Task to complete
Reproduce the material below line by line, beginning with its first line and ending with the line that contains "Task: Apply bold"; leave out pictures.

Entries supplied

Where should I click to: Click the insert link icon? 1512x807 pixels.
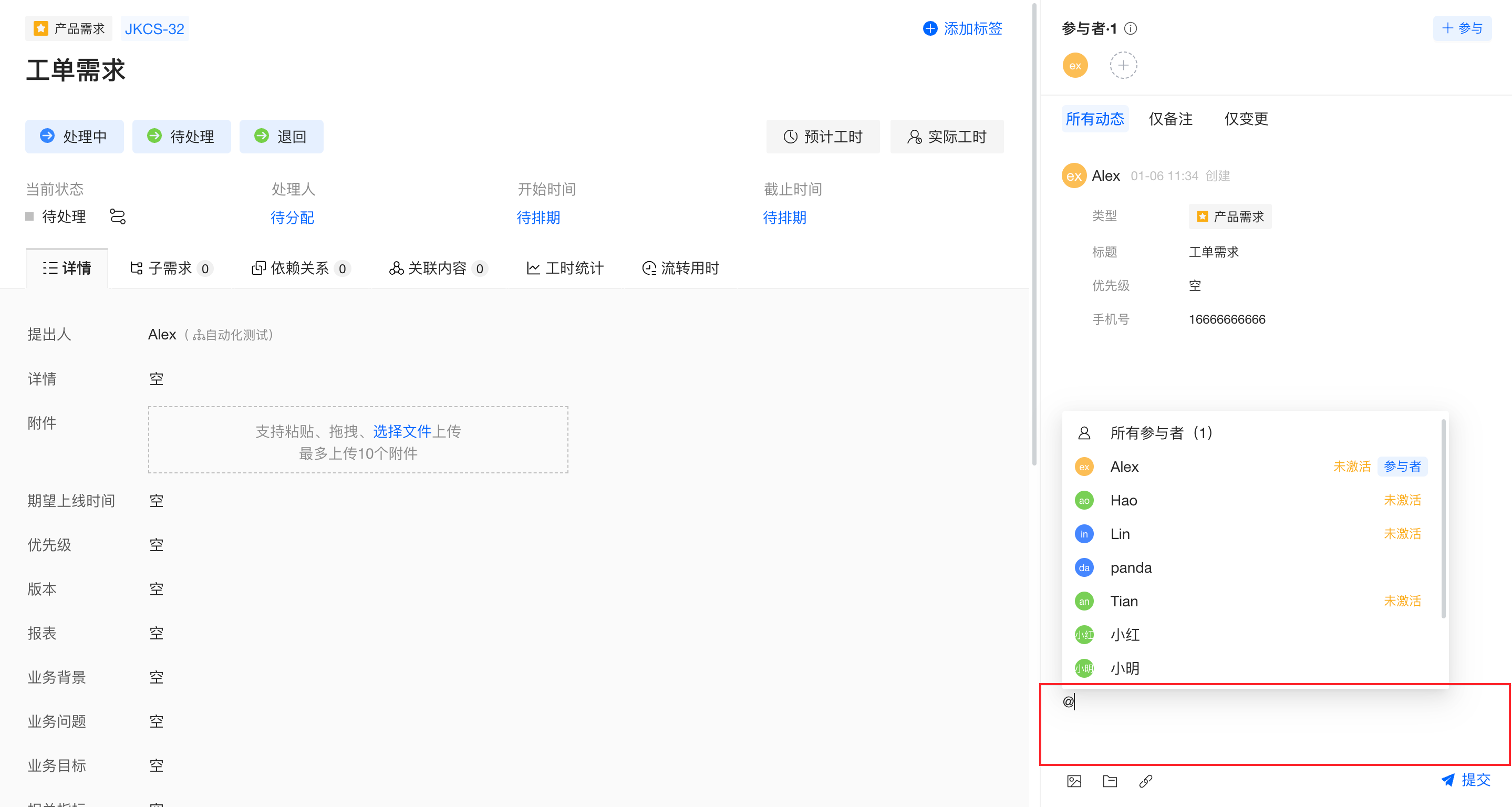1145,781
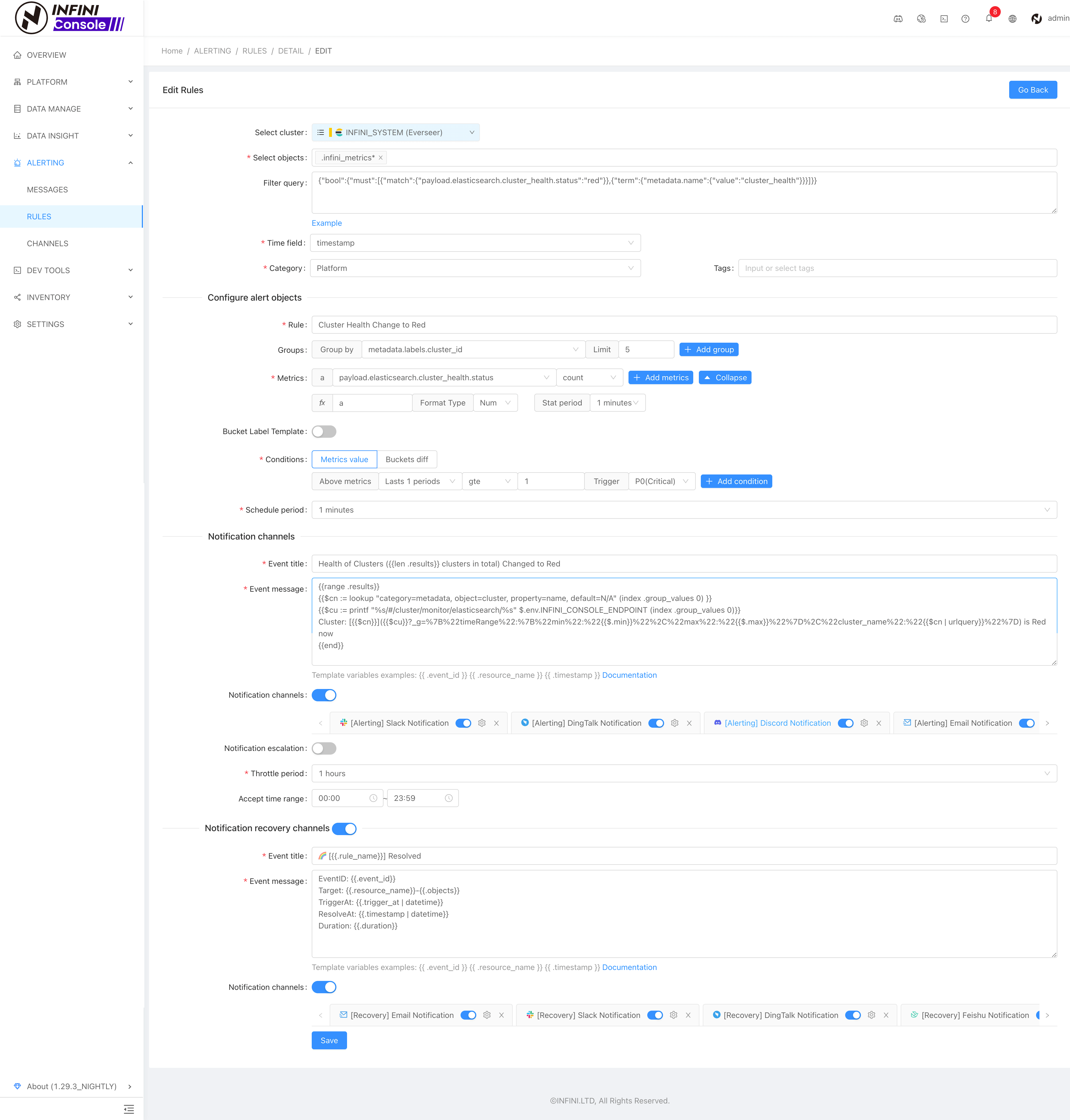Disable Notification recovery channels switch
Viewport: 1070px width, 1120px height.
(344, 828)
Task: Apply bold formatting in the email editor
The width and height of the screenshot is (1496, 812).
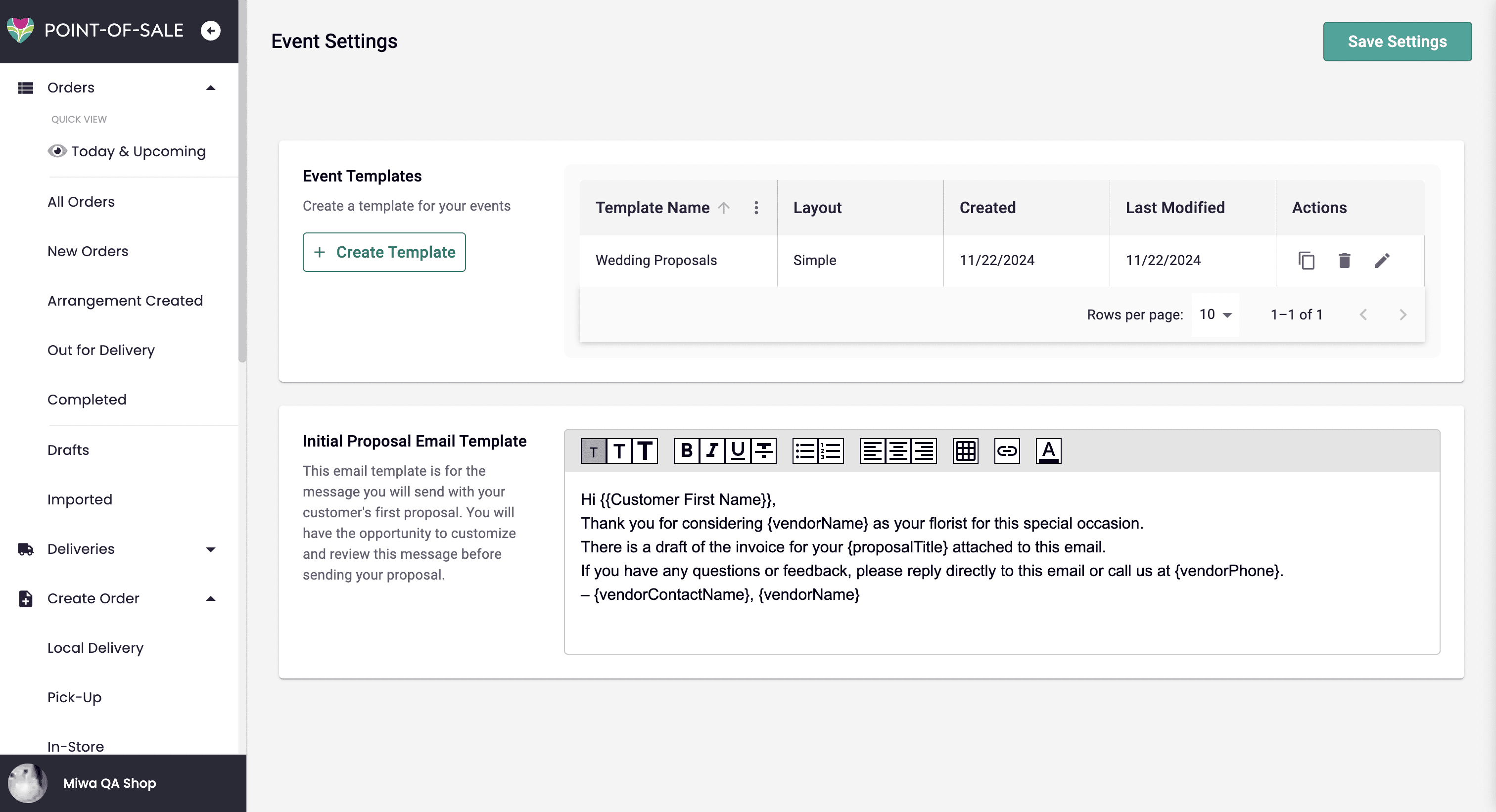Action: 688,451
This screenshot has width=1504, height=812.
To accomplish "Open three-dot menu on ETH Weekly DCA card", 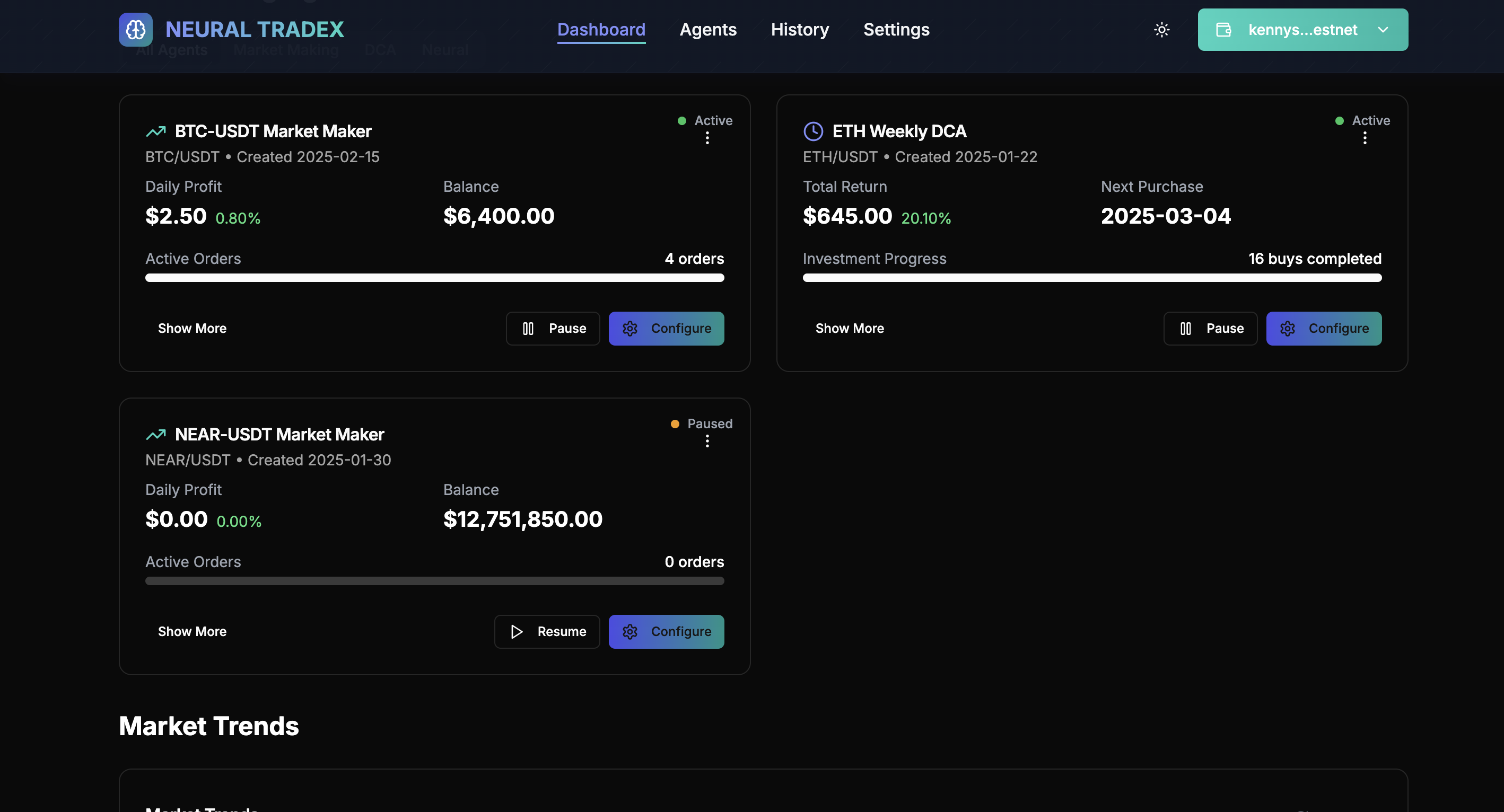I will click(x=1365, y=138).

Solution to this problem
Where should I click to: Click the insert link icon? 1512x807 pixels.
1145,781
Disable Notification recovery channels switch
Viewport: 1070px width, 1120px height.
(344, 828)
Task: Apply bold formatting in the email editor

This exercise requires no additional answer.